Stigma comes in many different forms and my first memory of it was back in 1969 at Kimberworth School Infants in Rotherham aged 4 going on 5 when I had squinty eyes and needed glasses, I was on free school meals and had to queue in a separate queue from the other kids. At this point in my life I obviously had little appreciation of the complexities of the emotions induced by rejection, but for the first time ever I became angry as a result of it and this anger was to be a driving force in my life for some years to come. The big kids, on the same road, who went to the comprehensive school were calling me “Clarence the crossed eyed lion”, “Bozz eyed bastard” and other derogative terms associated with my lazy eye. One day I looked over the infant school playground wall into the adjacent comprehensive school yard and promised myself that one day I’m going to be the biggest, toughest guy there and nobody is ever going to bully me again.
As I wrote in my first book that when I went to jumble sales with my Grandma, whom I loved dearly and who left me with memories that I would not sacrifice for all the tea in China, I was often seen by older kids who verbally expressed their depreciation of my attire. I preferred to run these evening sorties during winter for the protection of the cover of darkness.
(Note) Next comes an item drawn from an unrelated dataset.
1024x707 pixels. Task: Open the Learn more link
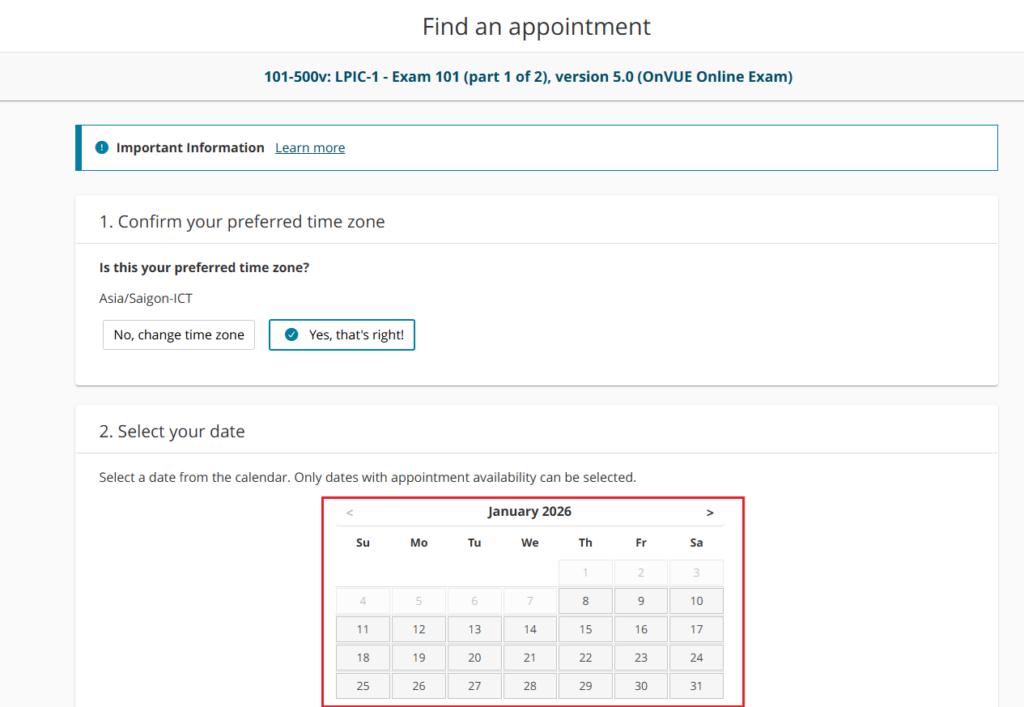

However, the love of my Gran outweighed the pain of my ignorant persecutors. Although there wasn’t much money around at that time in my neck of the woods I was fetched up with a word called “respect” and amongst my peers respect was paramount.
Throughout my primary school days I started going to Sunday school, the Salvation Army and Pentecostal Church, although I wasn’t sure about all the things I was being taught in these places I learned enough respect and decent values to feel I had gained something that outweighed the labelling of “Bible basher” and other such derision directed at me by my peers. Nobody likes to be shown up but I recall as a child in the mid seventies being publicly denounced in the swimming baths upon being caught trying to smuggle my verruca into the water. It was always better if one had the chance to share their verrucca with other children as the blame would be diluted and one would not stand alone “a problem shared being a problem halved” and all that.
One memory of my childhood concerns parents not allowing their children to mix because of their backgrounds. A particular painful instance of where I fell foul of this concerned a young lady who had captivated my heart in the last year of primary school yet it could not be due to the non-acceptance of her higher socioeconomic status family who did not approve of the families on my estate. We were disempowered from being able to make our own decisions, the consequences not quite leading to the tragedy of Romeo and Juliet but none-the-less people underestimate the pain that young hearts can feel.
Into my comprehensive school days, I hadn’t realised I had been marked with a reputation that went before me and I feel this reputation did not truly represent who I was. I was the young guy that helped the elderly cross the road, helped his family for love rather than reward, wished to succeed at schoolwork and even did bits of charity work. My misleading reputation and false friends, that clung to me because they enjoyed trouble, brought stigma upon me. I ran into this trap through simply trying to survive.